▶ EXERCISE REQUIREMENTS: Each line below is to be copied exactly as it appears.
——————————
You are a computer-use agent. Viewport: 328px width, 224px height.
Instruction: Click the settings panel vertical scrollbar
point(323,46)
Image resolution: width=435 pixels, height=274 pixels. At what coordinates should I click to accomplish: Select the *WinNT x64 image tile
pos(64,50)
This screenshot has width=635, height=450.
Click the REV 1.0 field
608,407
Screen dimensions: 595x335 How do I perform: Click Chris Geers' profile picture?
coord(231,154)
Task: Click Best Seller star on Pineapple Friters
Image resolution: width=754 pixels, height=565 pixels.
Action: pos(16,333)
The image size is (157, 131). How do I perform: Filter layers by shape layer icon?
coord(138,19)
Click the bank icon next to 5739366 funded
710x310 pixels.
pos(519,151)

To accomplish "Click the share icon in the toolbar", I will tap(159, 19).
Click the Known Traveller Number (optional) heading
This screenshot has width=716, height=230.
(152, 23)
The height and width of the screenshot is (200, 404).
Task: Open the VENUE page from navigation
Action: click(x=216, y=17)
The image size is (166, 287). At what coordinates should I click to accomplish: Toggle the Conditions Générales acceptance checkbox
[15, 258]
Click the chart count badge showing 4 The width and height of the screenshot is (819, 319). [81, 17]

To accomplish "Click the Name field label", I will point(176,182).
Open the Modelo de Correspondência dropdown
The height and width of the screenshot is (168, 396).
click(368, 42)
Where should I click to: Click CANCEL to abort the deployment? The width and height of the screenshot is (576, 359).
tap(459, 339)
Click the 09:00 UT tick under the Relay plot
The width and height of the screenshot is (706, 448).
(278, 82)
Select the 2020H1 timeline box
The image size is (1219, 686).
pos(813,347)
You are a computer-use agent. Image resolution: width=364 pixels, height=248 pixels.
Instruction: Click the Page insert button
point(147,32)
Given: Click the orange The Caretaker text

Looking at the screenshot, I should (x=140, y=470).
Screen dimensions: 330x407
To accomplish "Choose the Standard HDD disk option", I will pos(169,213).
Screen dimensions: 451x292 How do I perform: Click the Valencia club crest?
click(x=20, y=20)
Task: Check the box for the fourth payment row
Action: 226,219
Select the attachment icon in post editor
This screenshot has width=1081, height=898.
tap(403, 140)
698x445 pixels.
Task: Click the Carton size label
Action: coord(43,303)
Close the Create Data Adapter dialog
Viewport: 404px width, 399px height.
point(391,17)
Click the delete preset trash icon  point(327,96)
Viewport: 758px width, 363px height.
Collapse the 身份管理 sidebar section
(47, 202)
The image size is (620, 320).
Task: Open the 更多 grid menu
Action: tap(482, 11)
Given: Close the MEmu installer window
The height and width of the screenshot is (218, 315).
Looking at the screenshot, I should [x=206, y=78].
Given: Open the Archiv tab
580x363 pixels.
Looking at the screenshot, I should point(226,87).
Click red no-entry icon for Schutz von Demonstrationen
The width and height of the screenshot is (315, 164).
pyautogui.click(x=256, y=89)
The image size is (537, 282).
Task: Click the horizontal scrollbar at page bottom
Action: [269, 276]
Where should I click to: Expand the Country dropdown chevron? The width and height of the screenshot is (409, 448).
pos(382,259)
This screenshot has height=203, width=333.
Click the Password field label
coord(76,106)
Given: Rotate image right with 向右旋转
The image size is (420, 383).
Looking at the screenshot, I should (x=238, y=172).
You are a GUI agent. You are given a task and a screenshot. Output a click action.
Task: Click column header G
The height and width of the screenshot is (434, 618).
——————————
▶ ANSWER TO THIS EXERCISE:
You are a computer-use agent. Viewport: 328px width, 224px height.
Instruction: Click the settings panel vertical scrollbar
point(323,46)
Image resolution: width=435 pixels, height=274 pixels. At what coordinates should I click to accomplish: Select the *WinNT x64 image tile
pos(64,50)
This screenshot has width=635, height=450.
Click the REV 1.0 field
608,407
Screen dimensions: 595x335 How do I perform: Click Chris Geers' profile picture?
coord(231,154)
Task: Click Best Seller star on Pineapple Friters
Image resolution: width=754 pixels, height=565 pixels.
Action: pos(16,333)
The image size is (157, 131). How do I perform: Filter layers by shape layer icon?
coord(138,19)
Click the bank icon next to 5739366 funded
710x310 pixels.
pos(519,151)

To accomplish "Click the share icon in the toolbar", I will tap(159, 19).
Click the Known Traveller Number (optional) heading
This screenshot has width=716, height=230.
(152, 23)
The height and width of the screenshot is (200, 404).
Task: Open the VENUE page from navigation
Action: click(x=216, y=17)
The image size is (166, 287). At what coordinates should I click to accomplish: Toggle the Conditions Générales acceptance checkbox
[15, 258]
Click the chart count badge showing 4 The width and height of the screenshot is (819, 319). [81, 17]

To accomplish "Click the Name field label", I will point(176,182).
Open the Modelo de Correspondência dropdown
The height and width of the screenshot is (168, 396).
click(368, 42)
Where should I click to: Click CANCEL to abort the deployment? The width and height of the screenshot is (576, 359).
tap(459, 339)
Click the 09:00 UT tick under the Relay plot
The width and height of the screenshot is (706, 448).
(278, 82)
Select the 2020H1 timeline box
The image size is (1219, 686).
pos(813,347)
You are a computer-use agent. Image resolution: width=364 pixels, height=248 pixels.
Instruction: Click the Page insert button
point(147,32)
Given: Click the orange The Caretaker text

Looking at the screenshot, I should (x=140, y=470).
Screen dimensions: 330x407
To accomplish "Choose the Standard HDD disk option", I will pos(169,213).
Screen dimensions: 451x292 How do I perform: Click the Valencia club crest?
click(x=20, y=20)
Task: Check the box for the fourth payment row
Action: 226,219
Select the attachment icon in post editor
This screenshot has width=1081, height=898.
tap(403, 140)
698x445 pixels.
Task: Click the Carton size label
Action: coord(43,303)
Close the Create Data Adapter dialog
Viewport: 404px width, 399px height.
point(391,17)
Click the delete preset trash icon  point(327,96)
Viewport: 758px width, 363px height.
Collapse the 身份管理 sidebar section
(47, 202)
The image size is (620, 320).
Task: Open the 更多 grid menu
Action: tap(482, 11)
Given: Close the MEmu installer window
The height and width of the screenshot is (218, 315).
Looking at the screenshot, I should [x=206, y=78].
Given: Open the Archiv tab
580x363 pixels.
Looking at the screenshot, I should point(226,87).
Click red no-entry icon for Schutz von Demonstrationen
The width and height of the screenshot is (315, 164).
pyautogui.click(x=256, y=89)
The image size is (537, 282).
Task: Click the horizontal scrollbar at page bottom
Action: [269, 276]
Where should I click to: Expand the Country dropdown chevron? The width and height of the screenshot is (409, 448).
pos(382,259)
This screenshot has height=203, width=333.
Click the Password field label
coord(76,106)
Given: Rotate image right with 向右旋转
The image size is (420, 383).
Looking at the screenshot, I should (x=238, y=172).
You are a GUI agent. You are given a task and a screenshot. Output a click action.
Task: Click column header G
The height and width of the screenshot is (434, 618).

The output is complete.